Progressive prostate hyperplasia in adult prolactin transgenic mice is not dependent on elevated serum androgen levels

BACKGROUND Transgenic mice overexpressing the rat prolactin (PRL) gene under control of the metallothionein‐1 promoter (Mt‐1) develop a dramatic prostatic enlargement. These animals also display significantly elevated testosterone serum levels. In this study, we aim to clarify the role of circulating androgen levels in the promotion of abnormal prostate growth in the adult PRL transgenic mouse prostate. METHODS Prostate morphology and androgen‐receptor distribution patterns were analyzed in castrated and testosterone substituted adult PRL transgenic and in wild‐type males. RESULTS Progressive prostatic hyperplasia in adult PRL transgenic males was not affected by substitution to serum testosterone levels corresponding to wild‐type. Furthermore, prolonged testosterone treatment in adult wild‐type males did not produce any significant changes in prostate growth or morphology compared with wild‐type controls. Immunohistochemical studies revealed a significantly increased proportion of androgen receptor positive epithelial cells in all lobes of the PRL transgenic prostate versus wild‐type.
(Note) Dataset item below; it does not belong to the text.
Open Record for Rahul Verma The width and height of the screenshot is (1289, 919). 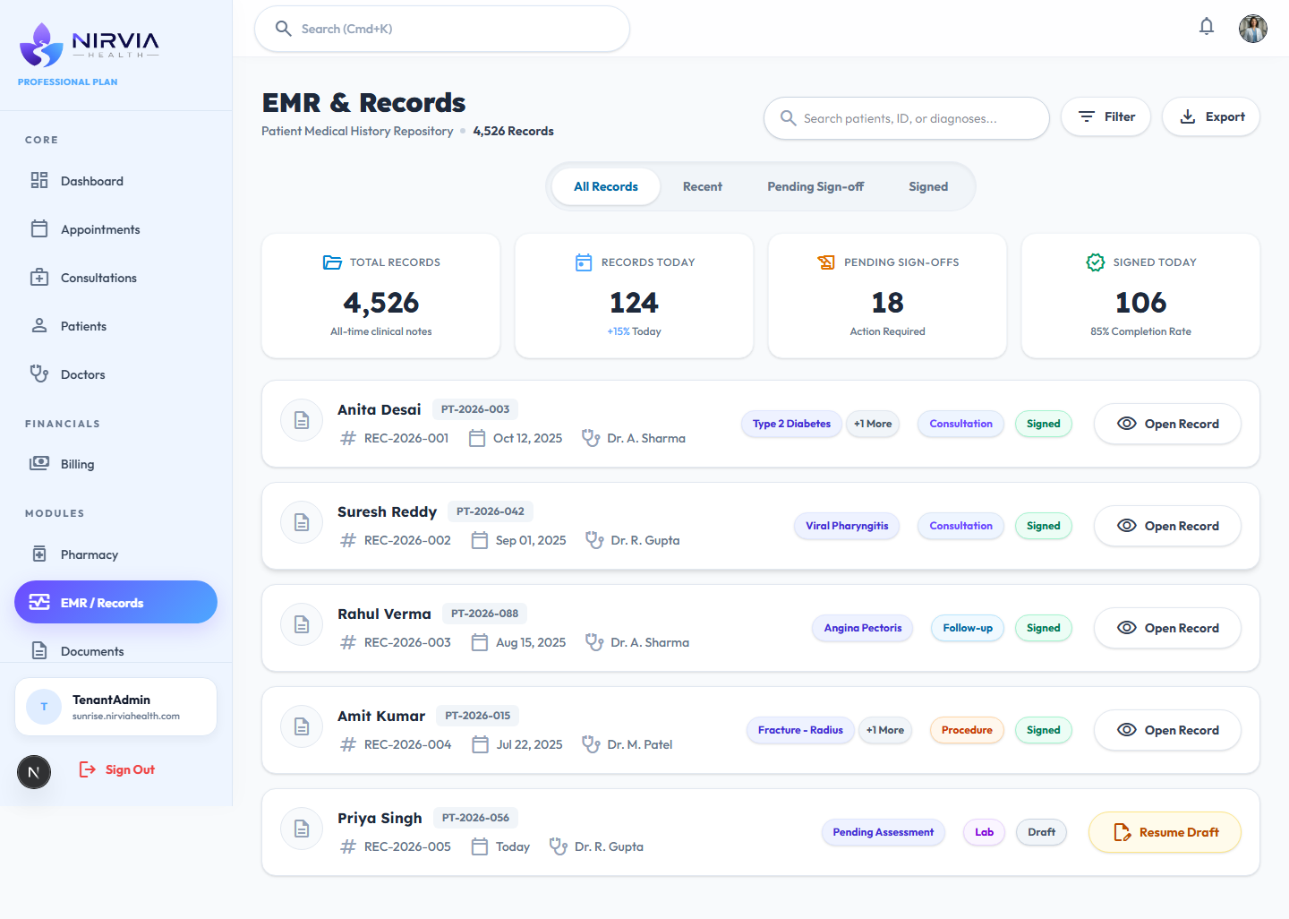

CONCLUSION The present study demonstrates that progressive prostate hyperplasia in adult PRL transgenic mice is not dependent on elevated serum androgen levels. Furthermore, prolonged androgen treatment in adult wild‐type male mice appears to have no significant effect on prostate growth. In addition, our results suggest that prolonged hyperprolactinemia results in changes in prostate epithelial and stromal cell androgen receptor distribution. Prostate 53: 24–33, 2002. © 2002 Wiley‐Liss, Inc.